An active approach, such as the one taken by Gateway, can keep risks and opportunities relative to the market in balance by actively managing the options as the strategy’s market exposure changes, rather than simply waiting until the options expire. Gateway’s investment team strives to ensure that investors are not overly exposed if the market goes into a freefall and also to ensure they participate more fully if the market rallies, potentially capturing more of the upside than a rules-based index.
The skill to do this is not intrinsic at most fund firms. For Gateway, however, options strategies are its one focus - a four-decade obsession, rather than a bolt-on strategy designed to complement a wider range of funds. Gateway’s portfolio managers, who have an average of 18 years with the firm, do not have to contend with the distractions of, say, having to manage a fixed income or CTA strategy in tandem.

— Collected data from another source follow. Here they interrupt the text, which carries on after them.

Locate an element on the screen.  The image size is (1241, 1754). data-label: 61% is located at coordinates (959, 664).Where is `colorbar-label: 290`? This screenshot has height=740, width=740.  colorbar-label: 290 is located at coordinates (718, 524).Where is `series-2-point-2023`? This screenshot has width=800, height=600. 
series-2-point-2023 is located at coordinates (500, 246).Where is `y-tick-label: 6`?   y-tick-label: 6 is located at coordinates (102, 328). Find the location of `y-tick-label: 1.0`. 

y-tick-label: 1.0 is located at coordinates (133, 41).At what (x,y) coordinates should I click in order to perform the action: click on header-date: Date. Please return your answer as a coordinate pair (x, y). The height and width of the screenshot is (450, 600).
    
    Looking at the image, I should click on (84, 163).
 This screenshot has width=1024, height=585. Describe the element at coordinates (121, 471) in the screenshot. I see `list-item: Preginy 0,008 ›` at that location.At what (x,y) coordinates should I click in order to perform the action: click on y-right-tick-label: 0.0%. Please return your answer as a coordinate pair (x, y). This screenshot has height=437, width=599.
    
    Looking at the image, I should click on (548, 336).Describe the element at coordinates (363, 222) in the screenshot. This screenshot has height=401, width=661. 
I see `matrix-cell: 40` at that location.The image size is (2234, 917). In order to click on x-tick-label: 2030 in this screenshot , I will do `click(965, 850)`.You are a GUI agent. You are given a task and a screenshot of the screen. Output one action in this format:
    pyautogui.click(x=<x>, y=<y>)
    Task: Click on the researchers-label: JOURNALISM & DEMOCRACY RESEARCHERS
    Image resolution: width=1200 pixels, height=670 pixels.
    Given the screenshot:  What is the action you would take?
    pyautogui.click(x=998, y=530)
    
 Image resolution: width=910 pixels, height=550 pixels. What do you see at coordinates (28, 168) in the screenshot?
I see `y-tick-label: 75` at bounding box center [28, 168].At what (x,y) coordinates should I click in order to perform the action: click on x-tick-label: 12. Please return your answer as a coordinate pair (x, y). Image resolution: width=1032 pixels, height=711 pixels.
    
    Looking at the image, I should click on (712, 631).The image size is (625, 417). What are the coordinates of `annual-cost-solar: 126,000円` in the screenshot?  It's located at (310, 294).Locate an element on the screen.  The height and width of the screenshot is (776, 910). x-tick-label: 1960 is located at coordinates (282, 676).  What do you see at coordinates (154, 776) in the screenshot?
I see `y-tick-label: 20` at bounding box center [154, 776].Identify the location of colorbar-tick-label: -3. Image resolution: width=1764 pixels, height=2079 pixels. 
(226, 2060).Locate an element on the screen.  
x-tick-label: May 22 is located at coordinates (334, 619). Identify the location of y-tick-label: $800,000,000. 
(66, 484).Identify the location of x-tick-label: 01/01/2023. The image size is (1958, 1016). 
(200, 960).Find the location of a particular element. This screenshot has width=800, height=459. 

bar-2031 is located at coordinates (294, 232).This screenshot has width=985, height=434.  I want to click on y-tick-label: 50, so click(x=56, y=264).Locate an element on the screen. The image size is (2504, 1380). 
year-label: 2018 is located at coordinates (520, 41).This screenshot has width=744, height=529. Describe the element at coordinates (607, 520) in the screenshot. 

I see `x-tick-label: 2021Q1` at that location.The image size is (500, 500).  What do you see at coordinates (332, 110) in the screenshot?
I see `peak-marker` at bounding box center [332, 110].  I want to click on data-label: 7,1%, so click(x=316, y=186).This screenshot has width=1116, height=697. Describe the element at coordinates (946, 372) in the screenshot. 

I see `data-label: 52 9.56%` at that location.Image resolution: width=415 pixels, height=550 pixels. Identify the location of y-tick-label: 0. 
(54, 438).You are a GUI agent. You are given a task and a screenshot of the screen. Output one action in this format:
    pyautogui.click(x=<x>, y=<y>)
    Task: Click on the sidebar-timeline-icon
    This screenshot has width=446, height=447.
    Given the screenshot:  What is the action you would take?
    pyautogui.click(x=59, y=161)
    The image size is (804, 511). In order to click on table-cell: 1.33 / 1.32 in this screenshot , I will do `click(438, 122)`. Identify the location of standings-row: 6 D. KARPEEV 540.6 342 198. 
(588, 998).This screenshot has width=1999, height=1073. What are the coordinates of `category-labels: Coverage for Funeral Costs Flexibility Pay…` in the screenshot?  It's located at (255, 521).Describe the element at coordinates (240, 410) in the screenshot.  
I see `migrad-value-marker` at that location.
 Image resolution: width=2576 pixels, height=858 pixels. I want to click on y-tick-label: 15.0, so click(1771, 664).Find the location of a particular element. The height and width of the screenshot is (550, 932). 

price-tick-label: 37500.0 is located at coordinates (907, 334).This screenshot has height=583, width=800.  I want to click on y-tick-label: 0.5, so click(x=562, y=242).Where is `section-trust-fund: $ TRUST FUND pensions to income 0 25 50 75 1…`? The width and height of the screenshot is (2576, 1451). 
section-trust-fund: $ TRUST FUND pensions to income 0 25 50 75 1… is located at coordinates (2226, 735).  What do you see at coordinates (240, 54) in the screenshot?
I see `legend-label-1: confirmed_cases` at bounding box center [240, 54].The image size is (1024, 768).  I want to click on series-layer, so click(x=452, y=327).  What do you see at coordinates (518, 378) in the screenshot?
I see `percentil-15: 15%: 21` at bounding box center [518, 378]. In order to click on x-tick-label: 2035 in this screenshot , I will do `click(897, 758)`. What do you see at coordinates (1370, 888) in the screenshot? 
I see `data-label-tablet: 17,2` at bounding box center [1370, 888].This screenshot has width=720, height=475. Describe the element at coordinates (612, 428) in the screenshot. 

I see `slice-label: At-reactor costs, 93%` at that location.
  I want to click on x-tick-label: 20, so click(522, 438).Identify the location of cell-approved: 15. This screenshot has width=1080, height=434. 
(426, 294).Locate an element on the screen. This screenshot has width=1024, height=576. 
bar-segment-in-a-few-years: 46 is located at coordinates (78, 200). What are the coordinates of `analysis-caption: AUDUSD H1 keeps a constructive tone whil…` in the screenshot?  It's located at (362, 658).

Long experience has taught the managers that complexity is not necessary or desirable in a put-write fund. The Gateway strategy is relatively “plain vanilla” in that it seeks primarily to manage and reduce equity risk using liquid options, which are listed on exchanges and priced transparently. Gateway’s investment team takes a measured approach in the implementation of the strategy, maintaining a diversified portfolio of written options and making adjustments on an incremental basis to make the success of the strategy less dependent upon the timing of its trades.
For investors who want to participate in stock market returns while mitigating the accompanying risks, a disciplined, secured put-writing strategy can potentially fit the bill. Relative to stock markets, the strategy has the potential benefits of high correlation, but also lower standard deviation and smaller drawdowns, leading to positive returns on a more consistent basis.
1 Source: Gateway Investment Advisers, LLC. Figures mentioned refer to previous years. Past performance does not guarantee future results. Performance characteristics of the Index representative of put-write strategies are not reflective of Gateway’s put-write strategy performance.